▶ **Page extract**
■ ■ ■ ■
THE SUPERIOR COURT OF PENNSYLVANIA


September 12, 1963

SPACK UNEMPLOYMENT COMPENSATION CASE.

Appeal, No. 168, Oct. T., 1963, by claimant, from decision of Unemployment Compensation Board of Review, No. B-76486, in re claim of Michael J. Spack. Decision affirmed.

COUNSEL

David Weinstein, for appellant.

Sydney Reuben, Assistant Attorney General, with him Walter E. Alessandroni, Attorney General, for Unemployment Compensation Board of Review, appellee.

Before Rhodes, P.j., Ervin, Wright, Woodside, Watkins, Montgomery, and Flood, JJ.

Author: Ervin

[ 201 Pa. Super. Page 537]

OPINION BY ERVIN, J.

In this unemployment compensation case the bureau, the referee and the board all concluded that the appellant was not entitled to receive unemployment compensation benefits because he had failed to meet the availability requirements of § 401(d) of the Unemployment Compensation Law, 43 PS § 801(d).

Appellant filed an application for unemployment compensation benefits as of April 11, 1961 following an honorable discharge from the United States Air Force. In the latter part of August 1961 he entered into an agreement with the proprietor of the Embassy Record Land, a music record store, where he worked six hours a day, four days a week, Thursday, Friday, Saturday and Sunday. The employer offered to pay the appellant wages but he declined the offer because he would be required to report the receipt of the wages and thus defeat the unemployment compensation payments which he was then receiving. He exhausted his entitlement to benefits on November 20, 1961. On November 27, 1961 the employer began paying him $50.00 a week for the services which he continued to perform

[ 201 Pa. Super. Page 538]

    just the same as he had performed them during the benefit period. At the time of the remand hearing on October 3, 1962, he was still employed by this employer.
■ ■ ■ ■
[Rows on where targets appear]
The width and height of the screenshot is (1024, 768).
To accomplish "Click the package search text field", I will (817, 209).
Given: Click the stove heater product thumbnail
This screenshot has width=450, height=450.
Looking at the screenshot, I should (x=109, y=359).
■ ■ ■ ■
▶ **To do**
A) How would you render this sentence from the court opinion in Spanish: "He exhausted his entitlement to benefits on November 20, 1961."
B) Could you restate the court opinion's paragraph beginning "In this unemployment compensation case" more briefly while keeping its main facts?
C) Which judges does the court opinion list as hearing the case?
None of this data is needed.

▶ **Answer list**
A) Agotó su derecho a las prestaciones el 20 de noviembre de 1961.

B) The bureau, the referee and the board all ruled the appellant ineligible for unemployment compensation benefits because he failed the availability requirements of § 401(d) of the Unemployment Compensation Law, 43 PS § 801(d).

C) Rhodes, Ervin, Wright, Woodside, Watkins, Montgomery, Flood